*** Block opens ***

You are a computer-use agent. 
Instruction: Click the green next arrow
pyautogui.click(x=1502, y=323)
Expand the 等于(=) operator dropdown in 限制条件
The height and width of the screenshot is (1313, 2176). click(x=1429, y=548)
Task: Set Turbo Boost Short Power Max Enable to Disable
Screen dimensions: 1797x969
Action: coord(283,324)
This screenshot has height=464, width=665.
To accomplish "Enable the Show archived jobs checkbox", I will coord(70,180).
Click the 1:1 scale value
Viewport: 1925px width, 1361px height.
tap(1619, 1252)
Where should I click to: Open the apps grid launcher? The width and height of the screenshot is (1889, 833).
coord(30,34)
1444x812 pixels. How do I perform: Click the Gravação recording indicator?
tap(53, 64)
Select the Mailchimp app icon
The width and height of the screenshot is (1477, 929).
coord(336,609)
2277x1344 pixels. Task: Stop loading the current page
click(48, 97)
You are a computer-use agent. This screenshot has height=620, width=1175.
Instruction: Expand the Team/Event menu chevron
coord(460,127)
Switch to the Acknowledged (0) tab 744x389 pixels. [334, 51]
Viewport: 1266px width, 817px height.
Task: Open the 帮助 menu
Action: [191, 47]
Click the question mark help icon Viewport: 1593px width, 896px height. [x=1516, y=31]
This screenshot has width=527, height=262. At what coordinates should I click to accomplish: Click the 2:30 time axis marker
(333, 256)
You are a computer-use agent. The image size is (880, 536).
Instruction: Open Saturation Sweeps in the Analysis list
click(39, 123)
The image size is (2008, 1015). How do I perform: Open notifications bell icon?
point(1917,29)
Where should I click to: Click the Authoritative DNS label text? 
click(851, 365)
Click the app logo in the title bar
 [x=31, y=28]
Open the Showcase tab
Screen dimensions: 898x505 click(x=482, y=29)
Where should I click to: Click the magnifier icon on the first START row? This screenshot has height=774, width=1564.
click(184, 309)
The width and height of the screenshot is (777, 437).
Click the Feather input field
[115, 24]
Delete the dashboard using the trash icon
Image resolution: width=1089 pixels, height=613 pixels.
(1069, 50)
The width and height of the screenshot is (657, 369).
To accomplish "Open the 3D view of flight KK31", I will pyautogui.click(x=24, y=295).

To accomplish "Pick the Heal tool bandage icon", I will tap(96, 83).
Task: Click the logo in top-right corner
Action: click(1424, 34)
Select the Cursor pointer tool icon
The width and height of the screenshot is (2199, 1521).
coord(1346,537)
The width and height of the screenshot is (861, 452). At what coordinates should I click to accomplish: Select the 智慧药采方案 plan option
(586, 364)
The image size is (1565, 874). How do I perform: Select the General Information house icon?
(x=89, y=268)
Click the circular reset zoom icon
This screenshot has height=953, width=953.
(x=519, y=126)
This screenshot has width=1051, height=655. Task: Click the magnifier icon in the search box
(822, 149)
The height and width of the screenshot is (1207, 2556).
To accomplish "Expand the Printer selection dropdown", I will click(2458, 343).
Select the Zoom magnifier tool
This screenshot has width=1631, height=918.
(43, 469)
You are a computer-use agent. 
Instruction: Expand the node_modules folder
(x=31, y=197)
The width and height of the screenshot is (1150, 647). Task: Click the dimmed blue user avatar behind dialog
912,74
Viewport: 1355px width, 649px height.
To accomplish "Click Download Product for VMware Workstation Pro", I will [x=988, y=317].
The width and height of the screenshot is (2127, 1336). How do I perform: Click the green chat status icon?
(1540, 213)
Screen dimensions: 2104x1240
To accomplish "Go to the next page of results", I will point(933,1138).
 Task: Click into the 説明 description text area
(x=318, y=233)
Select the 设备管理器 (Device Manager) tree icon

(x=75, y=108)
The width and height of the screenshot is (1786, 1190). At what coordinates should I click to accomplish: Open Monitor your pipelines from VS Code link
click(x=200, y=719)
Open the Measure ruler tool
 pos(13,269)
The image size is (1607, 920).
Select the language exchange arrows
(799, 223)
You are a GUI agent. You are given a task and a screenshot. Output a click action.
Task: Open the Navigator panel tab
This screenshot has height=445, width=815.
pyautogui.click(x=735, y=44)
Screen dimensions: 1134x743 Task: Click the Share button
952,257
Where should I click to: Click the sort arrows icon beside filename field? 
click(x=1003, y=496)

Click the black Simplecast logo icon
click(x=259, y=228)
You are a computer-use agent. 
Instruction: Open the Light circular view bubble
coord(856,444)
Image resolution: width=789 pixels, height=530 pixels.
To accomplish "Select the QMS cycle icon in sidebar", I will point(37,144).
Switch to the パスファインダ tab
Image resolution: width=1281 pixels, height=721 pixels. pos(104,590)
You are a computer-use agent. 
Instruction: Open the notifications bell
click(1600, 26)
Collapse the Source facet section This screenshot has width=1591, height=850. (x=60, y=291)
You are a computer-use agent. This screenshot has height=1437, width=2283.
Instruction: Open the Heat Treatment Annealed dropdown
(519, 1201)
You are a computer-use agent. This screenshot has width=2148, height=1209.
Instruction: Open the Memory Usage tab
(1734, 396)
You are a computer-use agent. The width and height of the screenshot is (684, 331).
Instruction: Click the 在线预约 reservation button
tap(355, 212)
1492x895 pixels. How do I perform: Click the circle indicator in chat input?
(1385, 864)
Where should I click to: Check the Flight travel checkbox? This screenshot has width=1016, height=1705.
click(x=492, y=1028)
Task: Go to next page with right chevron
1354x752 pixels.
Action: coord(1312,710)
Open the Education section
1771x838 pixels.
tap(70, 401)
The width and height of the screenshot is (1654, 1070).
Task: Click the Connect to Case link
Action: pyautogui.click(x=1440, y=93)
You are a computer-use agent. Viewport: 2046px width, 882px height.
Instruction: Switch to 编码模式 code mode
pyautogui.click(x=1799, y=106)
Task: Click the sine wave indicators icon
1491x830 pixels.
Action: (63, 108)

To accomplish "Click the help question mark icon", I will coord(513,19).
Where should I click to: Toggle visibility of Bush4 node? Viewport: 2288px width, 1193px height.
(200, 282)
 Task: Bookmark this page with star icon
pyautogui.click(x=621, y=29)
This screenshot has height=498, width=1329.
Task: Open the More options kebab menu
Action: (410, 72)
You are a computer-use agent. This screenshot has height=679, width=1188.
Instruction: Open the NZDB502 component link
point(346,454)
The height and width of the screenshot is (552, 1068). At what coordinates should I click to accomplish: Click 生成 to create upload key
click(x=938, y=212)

*** Block closes ***

» **What to produce**: Select every line of the material above holding the word "Enable" and copy it.

» **Reply**:
Task: Set Turbo Boost Short Power Max Enable to Disable
To accomplish "Enable the Show archived jobs checkbox", I will coord(70,180).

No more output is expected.